**WHAT YOU ARE ASKED TO DO**:
Report each line from the data below that holds the word "will".

**EXERCISE DATA**:
##########

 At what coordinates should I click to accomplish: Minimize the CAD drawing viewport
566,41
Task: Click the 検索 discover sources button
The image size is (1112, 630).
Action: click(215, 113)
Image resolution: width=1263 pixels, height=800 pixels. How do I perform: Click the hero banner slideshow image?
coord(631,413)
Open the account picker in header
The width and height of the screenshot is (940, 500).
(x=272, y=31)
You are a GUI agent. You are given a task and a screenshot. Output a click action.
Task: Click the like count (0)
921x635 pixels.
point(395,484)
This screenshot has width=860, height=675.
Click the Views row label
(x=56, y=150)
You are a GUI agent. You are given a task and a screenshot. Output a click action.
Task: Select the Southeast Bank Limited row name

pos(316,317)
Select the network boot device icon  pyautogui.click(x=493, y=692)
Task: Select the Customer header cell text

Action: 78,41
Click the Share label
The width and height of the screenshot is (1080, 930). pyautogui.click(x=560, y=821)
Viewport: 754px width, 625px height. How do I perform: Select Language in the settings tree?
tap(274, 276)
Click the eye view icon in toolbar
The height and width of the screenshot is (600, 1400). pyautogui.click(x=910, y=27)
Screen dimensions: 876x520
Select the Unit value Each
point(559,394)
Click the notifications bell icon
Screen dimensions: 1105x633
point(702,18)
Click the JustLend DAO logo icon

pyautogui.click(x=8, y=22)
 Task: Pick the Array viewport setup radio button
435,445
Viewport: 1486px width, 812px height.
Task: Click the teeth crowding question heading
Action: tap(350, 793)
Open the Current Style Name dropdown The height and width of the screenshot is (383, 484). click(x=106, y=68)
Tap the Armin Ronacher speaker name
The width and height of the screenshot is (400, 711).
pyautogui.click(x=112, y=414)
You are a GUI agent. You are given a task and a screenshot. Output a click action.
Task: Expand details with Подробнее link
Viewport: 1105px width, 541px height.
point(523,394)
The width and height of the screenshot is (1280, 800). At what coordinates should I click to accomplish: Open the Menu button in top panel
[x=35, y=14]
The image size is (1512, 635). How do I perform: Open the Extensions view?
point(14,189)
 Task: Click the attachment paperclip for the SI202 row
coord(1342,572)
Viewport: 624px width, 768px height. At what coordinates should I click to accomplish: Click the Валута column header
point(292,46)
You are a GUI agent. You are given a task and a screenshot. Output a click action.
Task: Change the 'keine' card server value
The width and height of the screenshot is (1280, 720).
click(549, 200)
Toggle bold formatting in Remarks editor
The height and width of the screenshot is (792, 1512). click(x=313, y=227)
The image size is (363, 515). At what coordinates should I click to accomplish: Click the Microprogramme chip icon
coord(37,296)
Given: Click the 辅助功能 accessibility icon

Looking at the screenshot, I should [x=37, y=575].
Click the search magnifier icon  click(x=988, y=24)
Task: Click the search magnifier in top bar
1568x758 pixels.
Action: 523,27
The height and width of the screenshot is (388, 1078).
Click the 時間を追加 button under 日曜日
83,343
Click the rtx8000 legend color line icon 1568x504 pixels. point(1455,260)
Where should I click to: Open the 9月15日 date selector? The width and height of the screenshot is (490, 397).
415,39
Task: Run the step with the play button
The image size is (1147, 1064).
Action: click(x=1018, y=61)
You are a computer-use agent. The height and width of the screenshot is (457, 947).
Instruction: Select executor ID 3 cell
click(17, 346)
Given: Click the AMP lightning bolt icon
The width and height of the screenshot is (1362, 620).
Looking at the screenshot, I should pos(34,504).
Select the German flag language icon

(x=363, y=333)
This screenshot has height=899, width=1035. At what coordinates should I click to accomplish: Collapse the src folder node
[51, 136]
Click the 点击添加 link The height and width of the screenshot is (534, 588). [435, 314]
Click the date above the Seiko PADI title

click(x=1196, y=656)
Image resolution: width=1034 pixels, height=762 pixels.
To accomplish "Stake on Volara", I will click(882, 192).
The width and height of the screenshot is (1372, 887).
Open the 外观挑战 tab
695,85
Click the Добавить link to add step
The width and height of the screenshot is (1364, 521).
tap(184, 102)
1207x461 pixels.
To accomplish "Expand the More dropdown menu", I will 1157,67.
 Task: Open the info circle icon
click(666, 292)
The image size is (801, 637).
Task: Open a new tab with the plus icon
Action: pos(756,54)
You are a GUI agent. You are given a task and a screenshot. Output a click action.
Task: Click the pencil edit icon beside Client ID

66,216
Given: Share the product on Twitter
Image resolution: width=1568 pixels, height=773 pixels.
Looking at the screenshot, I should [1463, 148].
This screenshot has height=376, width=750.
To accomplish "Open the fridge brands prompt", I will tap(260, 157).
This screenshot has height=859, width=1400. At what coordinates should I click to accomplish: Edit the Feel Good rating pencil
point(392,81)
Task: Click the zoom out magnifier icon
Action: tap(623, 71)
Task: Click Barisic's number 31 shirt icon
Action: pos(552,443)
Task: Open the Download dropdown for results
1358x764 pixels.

##########

**TASK SOLUTION**:
To accomplish "Stake on Volara", I will click(882, 192).
To accomplish "Expand the More dropdown menu", I will 1157,67.
To accomplish "Open the fridge brands prompt", I will tap(260, 157).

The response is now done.